Aim of the exercise:
Report each line of the material below that contains the string "dimensions". Case counts.

Data supplied:
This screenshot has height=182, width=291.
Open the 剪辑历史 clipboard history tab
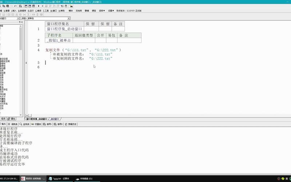coord(71,124)
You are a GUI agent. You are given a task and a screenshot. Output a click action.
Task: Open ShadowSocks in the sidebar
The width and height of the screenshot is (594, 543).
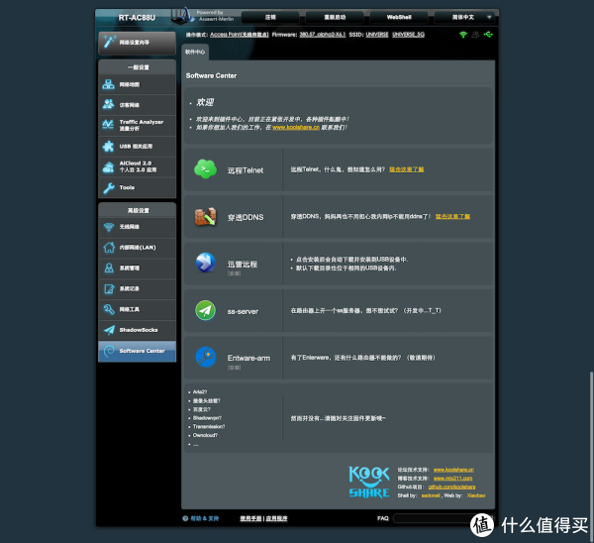[x=137, y=329]
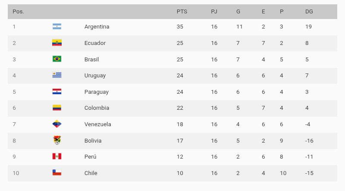Select the Uruguay team name
The image size is (345, 191).
(x=95, y=76)
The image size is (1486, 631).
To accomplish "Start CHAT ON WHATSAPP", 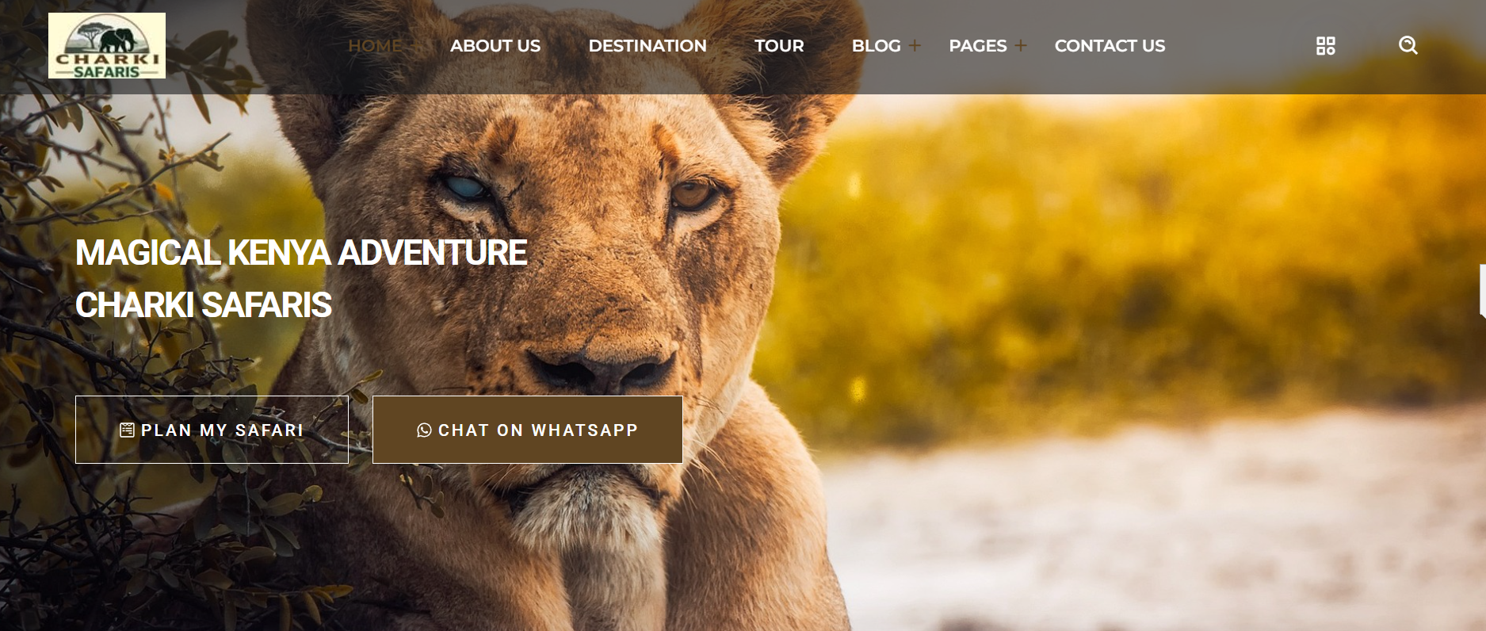I will pyautogui.click(x=528, y=430).
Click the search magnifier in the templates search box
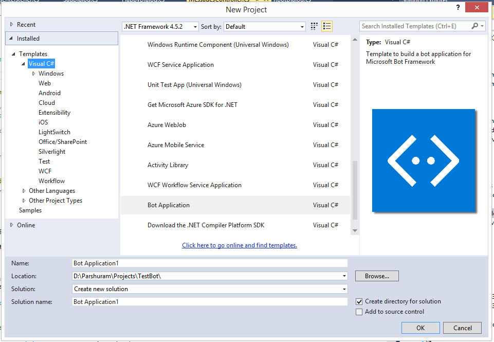494x342 pixels. (474, 26)
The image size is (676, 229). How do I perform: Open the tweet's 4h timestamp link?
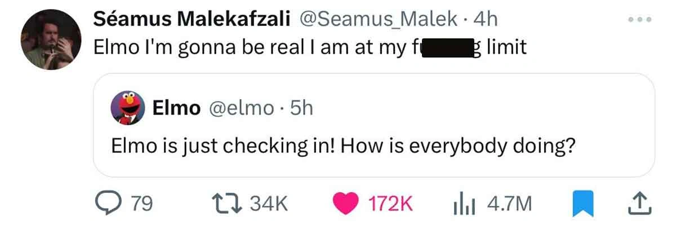485,20
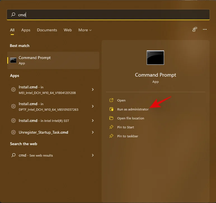The width and height of the screenshot is (216, 203).
Task: Click the search magnifier icon in search box
Action: click(13, 15)
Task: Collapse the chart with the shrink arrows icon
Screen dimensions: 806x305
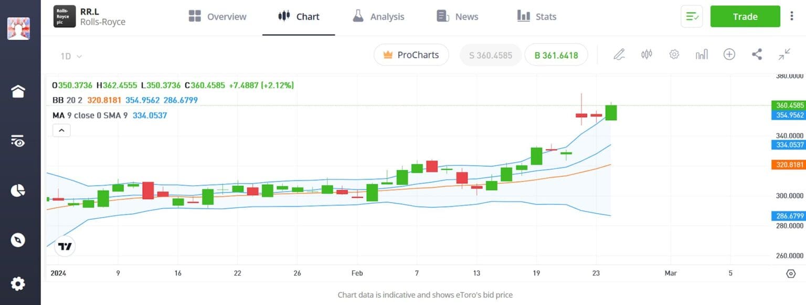Action: point(784,54)
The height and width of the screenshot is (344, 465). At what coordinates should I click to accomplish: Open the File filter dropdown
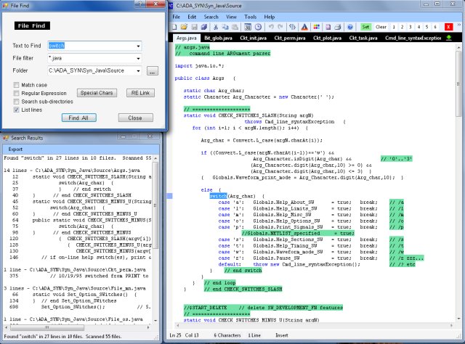pyautogui.click(x=138, y=58)
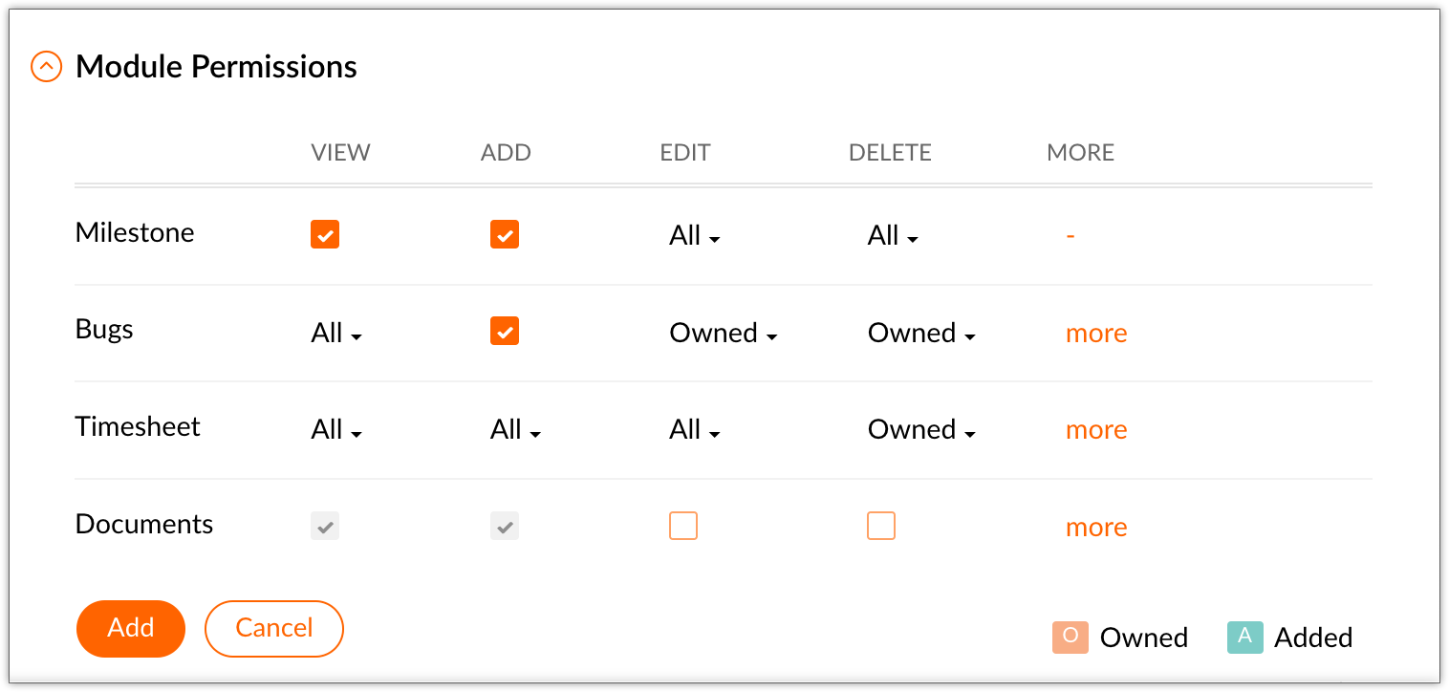This screenshot has width=1449, height=692.
Task: Uncheck Milestone View permission checkbox
Action: (325, 235)
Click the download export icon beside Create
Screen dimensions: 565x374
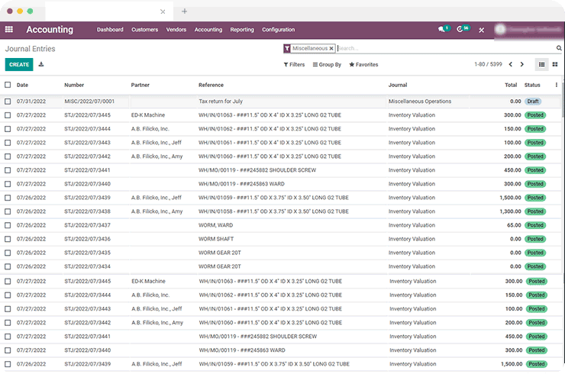pos(41,65)
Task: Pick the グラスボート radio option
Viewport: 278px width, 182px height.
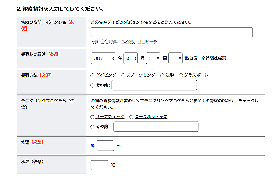Action: pyautogui.click(x=181, y=75)
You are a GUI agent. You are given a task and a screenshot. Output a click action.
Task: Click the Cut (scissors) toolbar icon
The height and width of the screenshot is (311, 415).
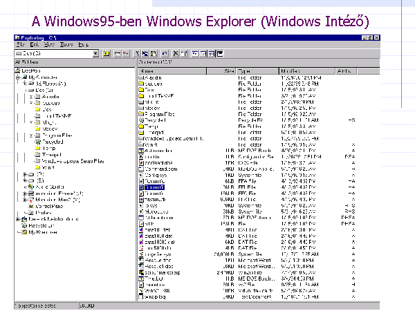pos(137,53)
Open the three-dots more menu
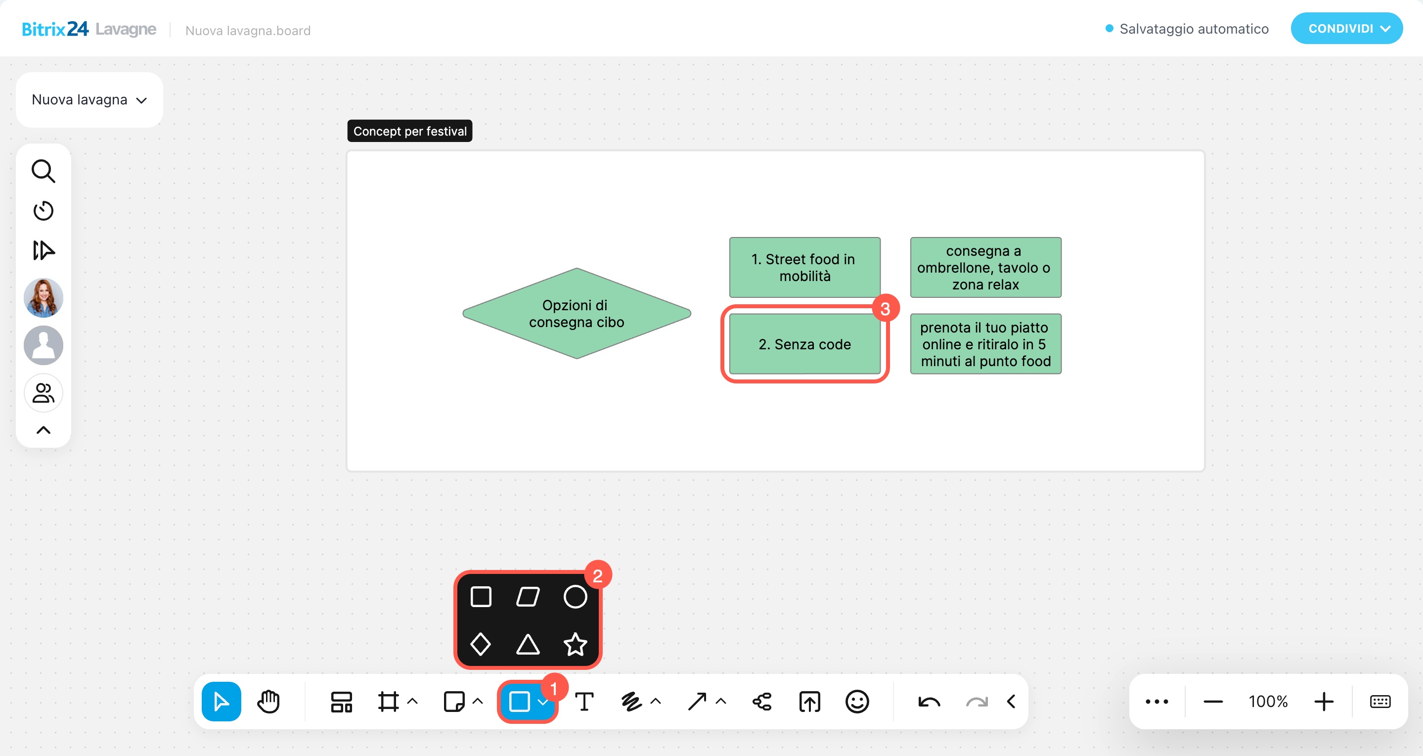The height and width of the screenshot is (756, 1423). 1156,701
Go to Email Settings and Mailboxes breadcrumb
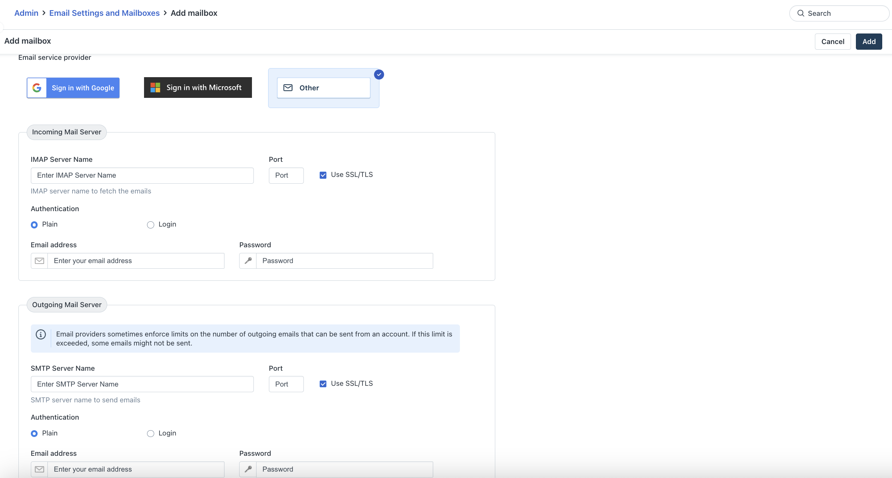 pyautogui.click(x=104, y=13)
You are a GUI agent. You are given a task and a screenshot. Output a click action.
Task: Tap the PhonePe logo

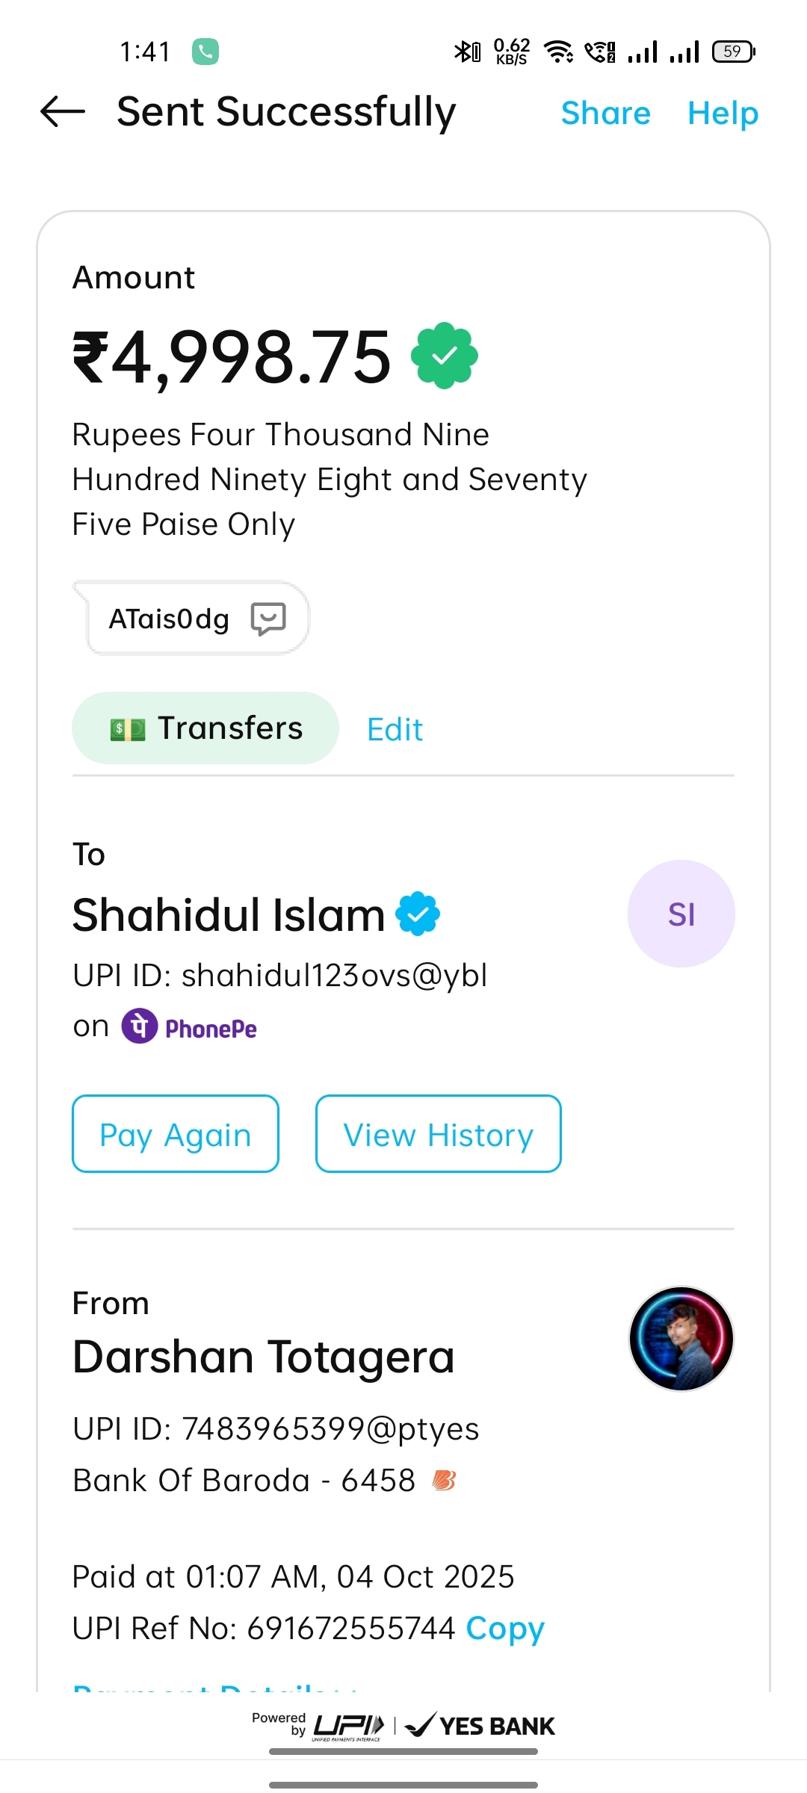pos(190,1027)
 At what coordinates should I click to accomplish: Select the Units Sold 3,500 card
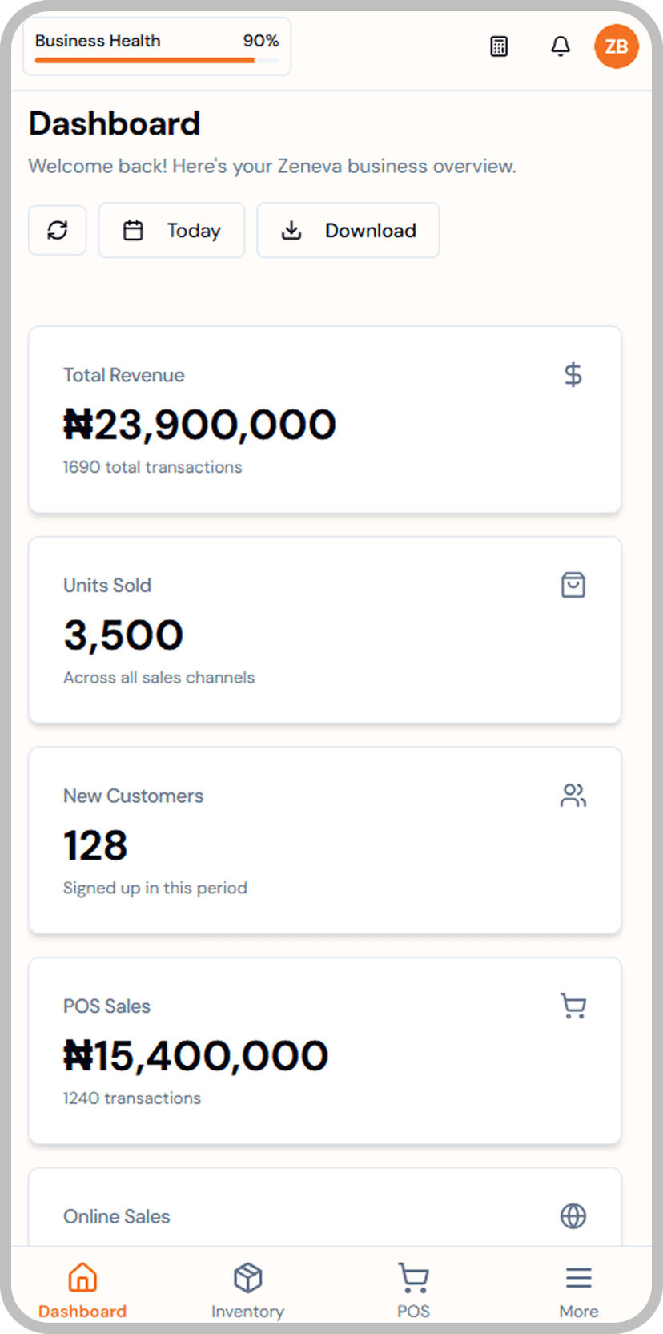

Solution to this exercise:
Screen dimensions: 806x305
Screen dimensions: 565x374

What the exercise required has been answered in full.